In close quarters, such as serving in a white household, another whole level of fear and intimidation comes in to play.  Although the work is technically easier, the women actually had less control over what happened to their bodies.

Overall I think this book gives an excellent look into the sheer despair of being born a slave in the American south, particularly as a female.  Although Moinette strives constantly throughout her life, the things about herself she cannot change–that she was born a slave and biracial–truly largely determine her life path.  Although she helps improve the lives of some of those around her, she never truly finds happiness for herself, even when freed.  This is something that revisionist narratives of the time often overlook.  Simply because someone was freed did not mean that the prejudices and injustices of the society they lived within ceased to exist.  Moinette did her best within her world, but even her best and most determined acts were not enough to save her from a life of pain.

Buy It

Discussion Questions:

  • Compare Moinette’s relationship with Cephaline to her relationship with Pelagie.  What were the similarities and differences?
  • How do you perceive Cephaline and Pelagie?  Although they were technically free, do you think they were truly free?
  • Why do you believe Moinette had such a close bond with her mother but her son, Jean-Paul, seems to have only had a close bond with Francine?
  • How much different do you think Moinette’s life would have been if she’d been born 100% black instead of biracial?
  • Do you think Moinette’s life would have been better if she’d managed to stay in the fields instead of working within the house?
  • Why do you think the Native Americans were willing to participate in the return of fellow minorities to the ownership of white men?
  • Why do you think Moinette never pursued a real relationship with a man?
  • How do you see the slave/master relationship within the household reflected in modern households that pay for a live-in maid?
  • What do you think the title of the book means/alludes to?
  1. September 11, 2011 at 11:25 am

    I didn’t get a chance to read the book, but this discussion was helpful anyway. I knew that those enslaved who worked in houses were considered privileged in a way for the easier workload. This is the first time that I was aware that it was dangerous for women, although obvious when given half a thought about it. Thanks.

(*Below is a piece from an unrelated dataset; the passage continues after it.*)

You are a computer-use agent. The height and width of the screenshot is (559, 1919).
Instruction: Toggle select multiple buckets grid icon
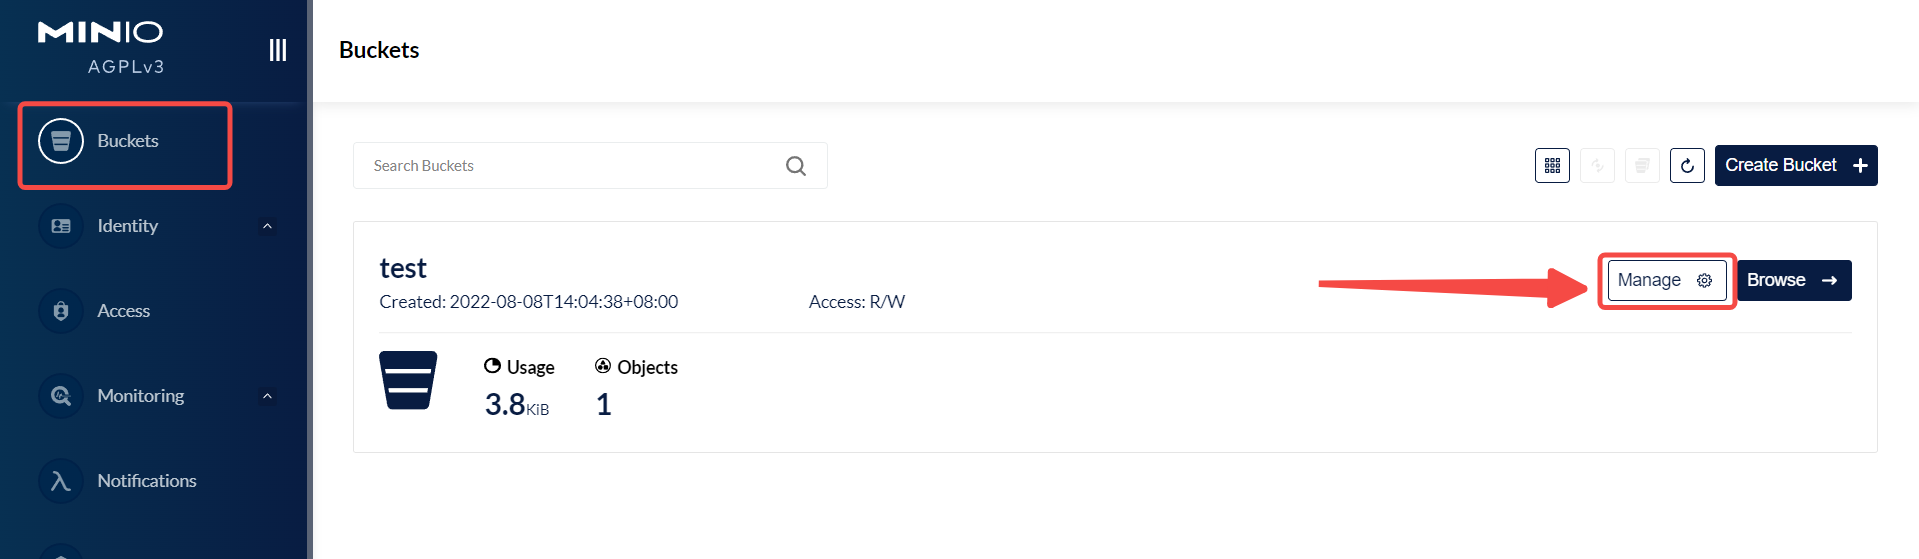[x=1552, y=166]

    • September 11, 2011 at 9:40 pm

      I’m glad you enjoyed the discussion in spite of not having read the book. (Maybe you’ll pick it up anyway, eh? 😉 )

      That’s the great thing about reading. It helps us notice things or think about things we not have otherwise.

  2. September 12, 2011 at 8:11 am

    I want to read this and was unaware of the Real Help project you and Amy are working on…. I need to check that out.

    • September 21, 2011 at 9:15 am

      Excellent, I hope you will join us, Sheila.

  3. September 12, 2011 at 8:23 pm

    LOVE your post Amanda, thanks for talking about the mental aspect. As we discussed, I love how we both picked out different but complimentary things in the book 🙂

    To your questions, I don’t think either women were free – Straight did a good job of showing that no women were truly free, but that black women were even less free. And the son clearly had less of a bond with her because she wasn’t around raising him. And I think in the end working in the house worked out well for her – else she’d have never gotten her freedom.

    Clearly a lot more I could say to your questions but it would require a whole post of my own 😉 heh

    • September 13, 2011 at 8:02 am

      I’m so glad you liked what I had to bring to the discussion table, Amy. I think we’re working out to be good partners because we each have different things that we focus in on in stories and so bring more depth to each other’s reading. 🙂

      And as I said on gchat last night, you don’t necessarily have to answer discussion questions directly, as long as they help you to think more in-depth about the story.

  4. September 13, 2011 at 3:38 am

    Thank you for sharing this Amanda, this sounded like an interesting but also heart-breaking read.

    • September 13, 2011 at 8:02 am

      Heart-breaking is an excellent word for it. If I was the type to cry easily, I definitely would have been in tears over the ending.

  5. September 20, 2011 at 4:11 pm

    A thought-provoking review. Thank you. First, it’s now clear to me that the idea that slaves had it easy in the house and hence the house slave/field slave tension has historically only considered the male slave viewpoint. It is obvious, once it’s pointed out, that the house would be more dangerous for women. But I;d not come across this view before. Secondly, people of mixed race have had it bad and lived a lonely maligned existence for so long. The truth is they are not trusted. Not even now. Thirdly, the perils of being a poor female, black or white, have not abated. And the psychological that you pointed out is sad. Just sad. Thanks for the review.

    • September 21, 2011 at 9:17 am

      I’m so glad you’re participating in the discussions, Kinna. I really respect your opinions.

      It’s a great point that the house vs. field slave perspectives would be different for males. I hadn’t thought about that, perhaps because I am female? It’s interesting to ponder the different types of danger for men and women.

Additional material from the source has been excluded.